Python Pandas identify changes over time-CodePudding

I am working with a large data set containing portfolio holdings of clients per date (i.e. in each time period, I have a number of stock investments for each person). My goal is to try and identify 'buys' and 'sells'. A buy happens when a new stock appears in a person's portfolio (compared to the previous period). A sell happens when a stock disappears in a person's portfolio (compared to the previous period). Is there an easy/efficient way to do this in Python? I can only think of a cumbersome way via for-loops.

Suppose we have the following dataframe:

which can be computed with the following code:

df = pd.DataFrame({'Date_ID':[1,1,1,1,2,2,2,2,2,2,3,3,3,3], 'Person':['a', 'a', 'b', 'b', 'a', 'a', 'a', 'a', 'b', 'b', 'a', 'a', 'a', 'b'], 'Stock':['x1', 'x2', 'x2', 'x3', 'x1', 'x2', 'x3', 'x4', 'x2', 'x3', 'x1', 'x2', 'x3', 'x3']})

I would like to create the 'bought' and 'sell' columns which identify stocks that have been added or are going to be removed from the portfolio. The buy column equals 'True' if the stock newly appears in the persons portfolio (compared to the previous date). The Sell column equals True in case the stock disappears from the person's portfolio the next date.

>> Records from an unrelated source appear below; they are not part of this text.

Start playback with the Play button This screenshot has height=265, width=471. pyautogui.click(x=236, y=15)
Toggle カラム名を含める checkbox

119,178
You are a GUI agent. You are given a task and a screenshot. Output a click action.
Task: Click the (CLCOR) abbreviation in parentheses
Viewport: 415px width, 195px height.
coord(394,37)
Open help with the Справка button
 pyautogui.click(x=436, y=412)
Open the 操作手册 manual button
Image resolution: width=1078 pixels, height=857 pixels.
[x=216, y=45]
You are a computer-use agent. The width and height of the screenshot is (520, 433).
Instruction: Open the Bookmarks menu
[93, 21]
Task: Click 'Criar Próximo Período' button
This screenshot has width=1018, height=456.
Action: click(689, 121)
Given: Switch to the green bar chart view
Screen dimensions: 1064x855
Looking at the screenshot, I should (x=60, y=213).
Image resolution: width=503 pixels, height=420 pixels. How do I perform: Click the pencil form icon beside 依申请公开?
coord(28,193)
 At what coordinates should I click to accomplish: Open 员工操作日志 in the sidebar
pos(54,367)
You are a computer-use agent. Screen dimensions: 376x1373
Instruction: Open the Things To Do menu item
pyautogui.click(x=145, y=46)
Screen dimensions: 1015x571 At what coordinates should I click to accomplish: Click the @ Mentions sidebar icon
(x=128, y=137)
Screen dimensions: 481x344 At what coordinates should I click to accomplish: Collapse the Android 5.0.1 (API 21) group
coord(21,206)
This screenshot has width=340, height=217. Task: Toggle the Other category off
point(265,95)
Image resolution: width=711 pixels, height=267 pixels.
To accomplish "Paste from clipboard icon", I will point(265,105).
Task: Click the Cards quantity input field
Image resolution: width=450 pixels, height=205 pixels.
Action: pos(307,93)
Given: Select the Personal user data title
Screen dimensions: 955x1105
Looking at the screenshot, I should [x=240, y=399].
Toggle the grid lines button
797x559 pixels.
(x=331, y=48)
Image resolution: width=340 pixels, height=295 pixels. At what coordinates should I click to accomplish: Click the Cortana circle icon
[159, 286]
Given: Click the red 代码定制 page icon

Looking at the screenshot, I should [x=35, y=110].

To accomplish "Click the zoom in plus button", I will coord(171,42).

How to accomplish this (or something similar to identify trades efficiently) in Python?

CodePudding user response：

You can group your dataframe by 'Person' first because people are completely independent from each other.

After that, for each person - group by 'Date_ID', and for each stock in a group determine if it is present in the next group:

def get_person_indicators(df):
    """`df` here contains info for 1 person only."""
    g = df.groupby('Date_ID')['Stock']

    prev_stocks = g.agg(set).shift()
    was_bought = g.transform(lambda s: ~s.isin(prev_stocks[s.name]) 
                             if not pd.isnull(prev_stocks[s.name]) 
                             else False)

    next_stocks = g.agg(set).shift(-1)
    will_sell = g.transform(lambda s: ~s.isin(next_stocks[s.name]) 
                            if not pd.isnull(next_stocks[s.name]) 
                            else False)

    return pd.DataFrame({'was_bought': was_bought, 'will_sell': will_sell})


result = pd.concat([df, df.groupby('Person').apply(get_person_indicators)], 
                   axis=1)

Note:

For better memory usage you can change the dtype of the 'Stock' column from str to Categorical:

df['Stock'] = df['Stock'].astype('category')